La voie ferrée en provenance de Nantes bifurquera vers l’est à la hauteur du rond-point donnant accès à la base plein air Baie-des-sables, écartant ainsi du tracé le plus fort dénivelé. Selon la reconstitution effectuée par les experts, le train fou ayant tué 47 personnes aurait doublé de vitesse dans ce dernier segment pour foncer sur le centre-ville à 65 MPH, la vitesse autorisée sur les autoroutes du Québec!

« La géométrie et les infrastructures seront de classe 3, donc à la norme permettant de rouler en tout temps à 40 milles à l’heure (65 km/h). Les rails modernes sont plus longs et sont plus résistants que ceux de chemins de fer datant de 1880. Avec des structures plus hautes au pont de la rivière Chaudière, nous réduirons la pente. Les probabilités qu’un convoi en dérive déraille sur la future voie de contournement seront faibles », affirme le chargé de projet, Jean Hardy.

« Le ministre Garneau l’a répété, les convois seront sécurisés. Accordons le crédit au ministre au gouvernement de M. Trudeau, car ce qu’on nous a dit et promis a été ou est en voie d’être accompli », ajoute le député de Mégantic, Ghislain Bolduc.

« À trop exiger, nous aurions risqué de nous retrouver seulement avec des fonds pour déplacer la zone de triage.
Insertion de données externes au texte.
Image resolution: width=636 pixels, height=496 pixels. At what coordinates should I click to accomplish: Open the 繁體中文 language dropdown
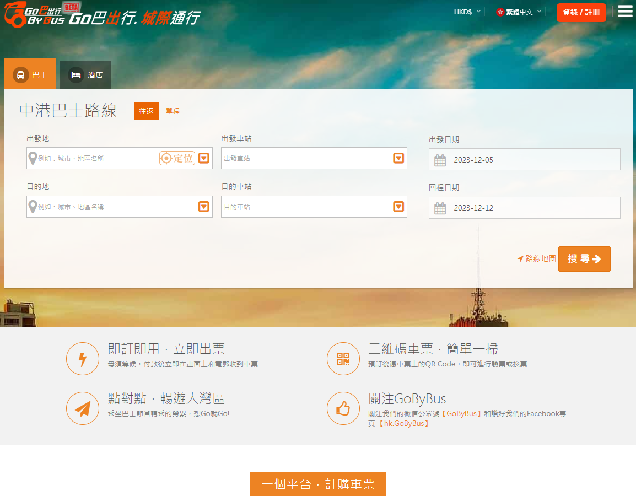519,12
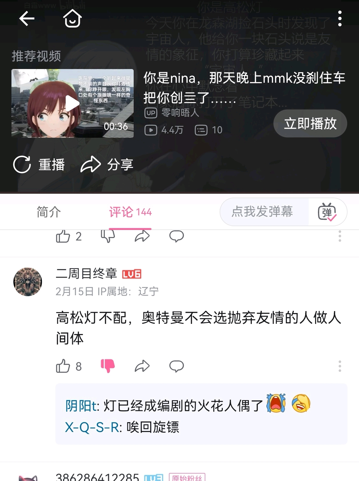This screenshot has height=481, width=359.
Task: Tap the 立即播放 button
Action: pos(310,123)
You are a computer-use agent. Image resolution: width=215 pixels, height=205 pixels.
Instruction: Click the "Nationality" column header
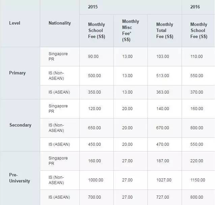click(60, 23)
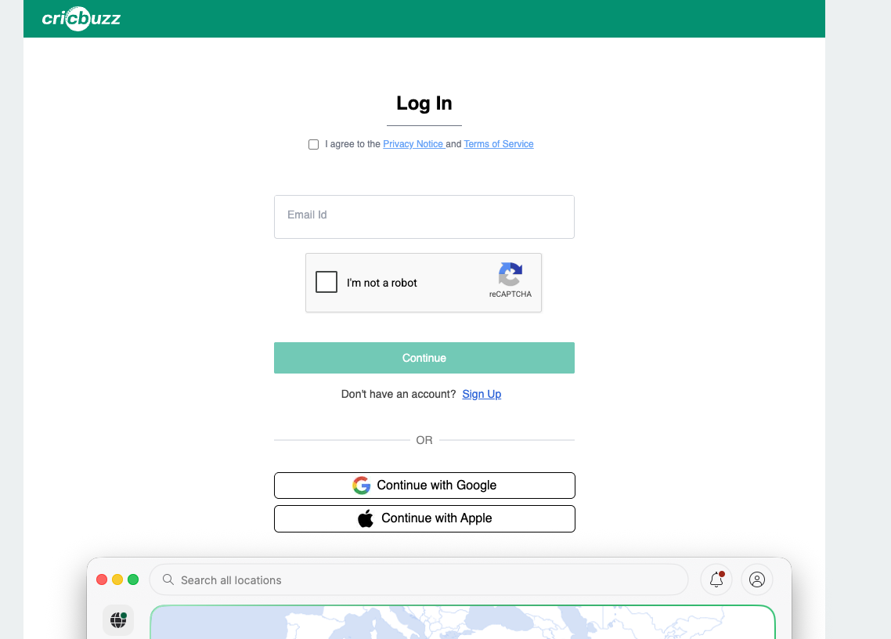Open the user account profile icon
This screenshot has height=639, width=891.
click(757, 579)
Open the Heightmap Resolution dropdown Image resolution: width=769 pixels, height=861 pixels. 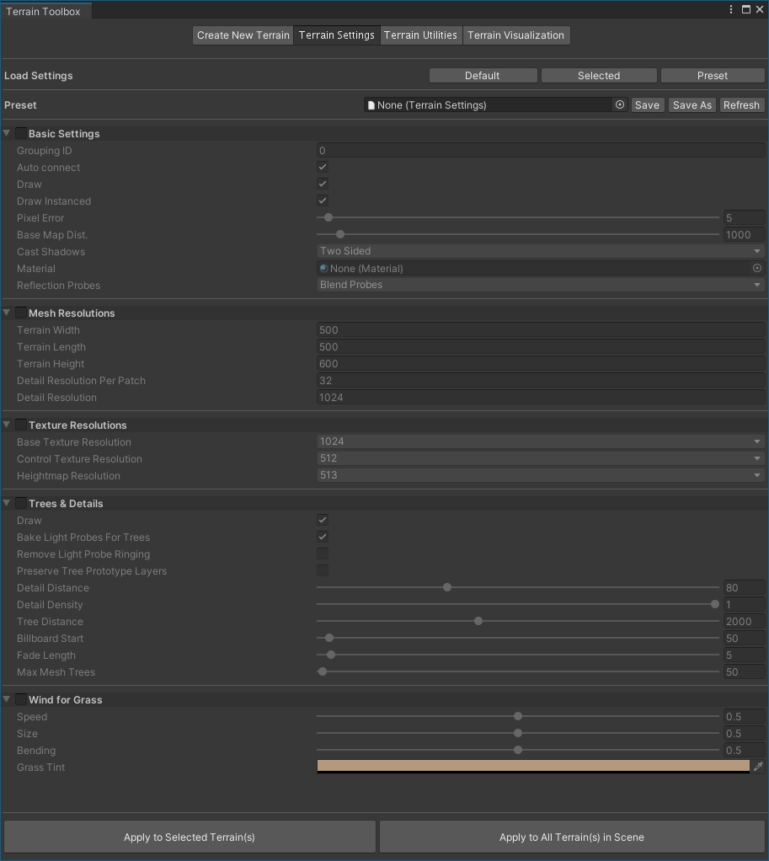pyautogui.click(x=540, y=475)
Ce risque peut-être géré alors que nous venons de régler le problème le plus urgent et le plus menaçant » convient le député conservateur de Mégantic-L’Érable, Luc Berthold.

« Le gouvernement fédéral devient le maître d’œuvre du projet, mais soyez assurés que tous les Québécois resteront à vos côtés pour la réalisation de cette voie de contournement qui, je n’en doute pas, marque une étape importante dans votre deuil », a assuré le premier ministre du Québec, Philippe Couilllard.

Ne resteront que la rétrocession et le démantèlement de la voie de la mort au centre-ville pour que l’hommage aux victimes de l’inconscience collective soit éternel.